I’m finally getting to a project I’ve long talked about, namely blogging through CS Lewis’ classic book Mere Christianity. I plan to go more-or-less straight through, chapter by chapter. But I will also vary the pace and take an extra post here and there to expand on something in the book from time to time, so the numbers on the post titles will not correlate with the chapters themselves. So I’ll make note of where I am at the top of each post.
If you’re wanting to read along, now is a good time to pick up a copy wherever fine books are sold, either at a store or online. If you’ve never read Mere Christianity, I think you’re in for a treat.
For my part, I’m certainly no expert. I have read Mere Christianity many times and once had the immense blessing of teaching through it weekly—just about chapter by chapter—with a great small group of guys, which took us about eight months to do. But I’ve not reached the point of having read through, much less studied well the whole Lewis canon. Still, I think I can be helpful for those who’ve got a little less time with it than I, so I offer these posts for that purpose.

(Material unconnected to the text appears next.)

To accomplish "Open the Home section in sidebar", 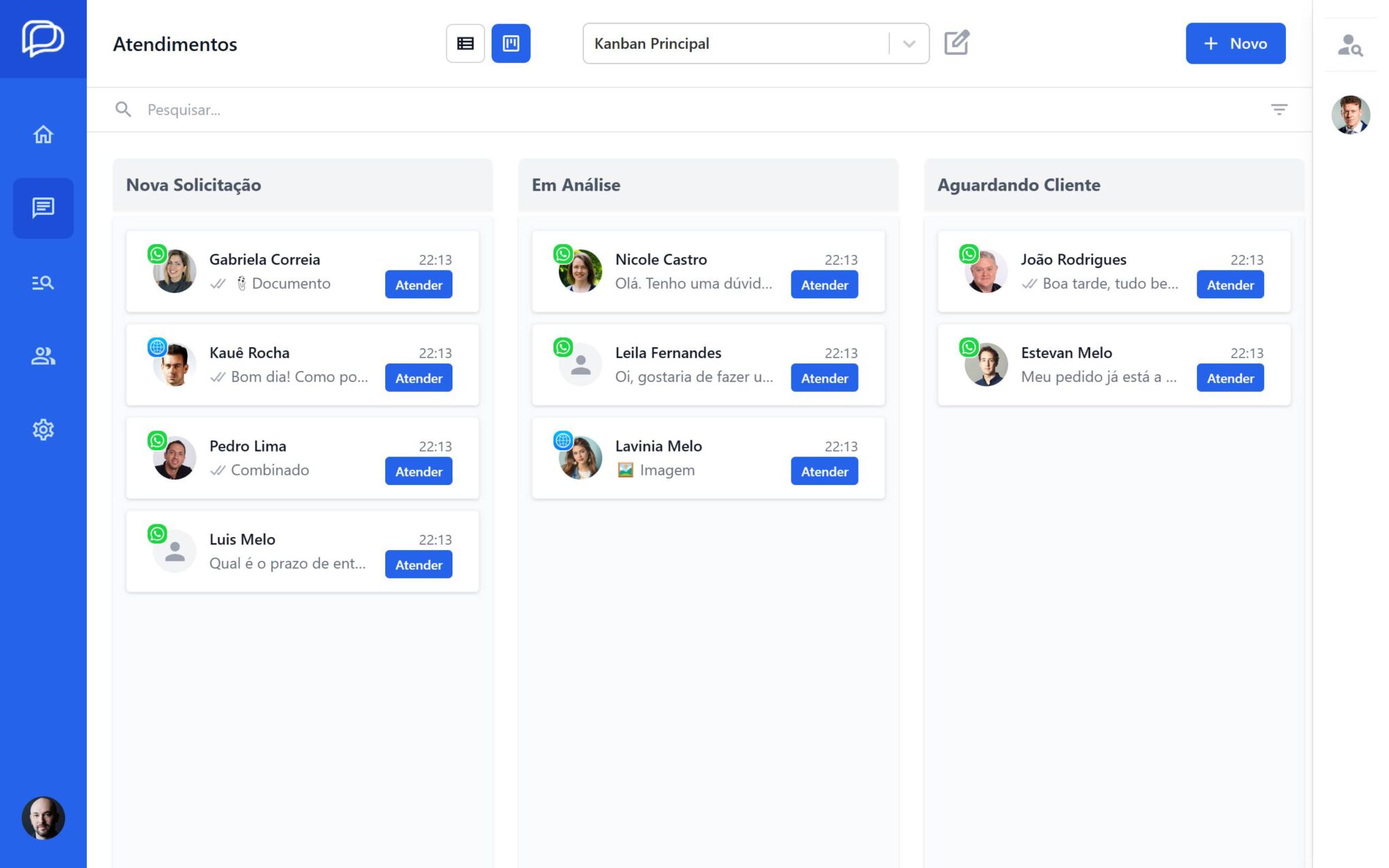I will point(43,135).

The preface establishes a few helpful details at the outset.
- The background
- He aims to contend only for “mere” Christianity
- How he will use the term “Christian,” especially in reference to Book Three, on Christian Morality
These are the collection of what where originally radio addresses on BBC radio. They had been previously collected into three books, and are here collected into one, with some editing to help the transition from spoken language to written language.
Lewis aims not to weigh in on a doctrinal distinctive of a particular denomination, though he says of himself, “There is no mystery about my own position. I am a very ordinary layman of the Church of England, not especially ‘high,’ nor especially ‘low,’ nor especially anything else.”
He helpfully reminds us that not only is it true that the finer points of doctrine that separate one branch of Christianity from another are fewer and less weighty than those points of agreement that bind the whole faith together. In my own context, this is clearly seen around the beliefs and practices associated with baptism. Baptism is certainly an important thing, and our theology of baptism is far from insignificant. But it is also not so great a point as to overshadow the centrality of Jesus Christ as Divine Son of God, Savior of the world, and Lord of all creation, for example. That is far greater a thing to have in common, that particular theologies about and practices for baptism that differ, important as those may be.
And Lewis points out that conversations, even arguments, about doctrinal distinctives are conversations for the already converted: “I think we must admit that the discussion of these disputed points has no tendency at all to bring an outsider into the Christian fold.” Let’s stick to the stuff at the absolute center, the core.
Here’s the best definition of “mere Christianity”: “Ever since I became a Christian, I have though that the best, perhaps the only, service I could do for my unbelieving neighbors was to explain and defend the belief that has been common to nearly all Christians at all times” (emphasis mine).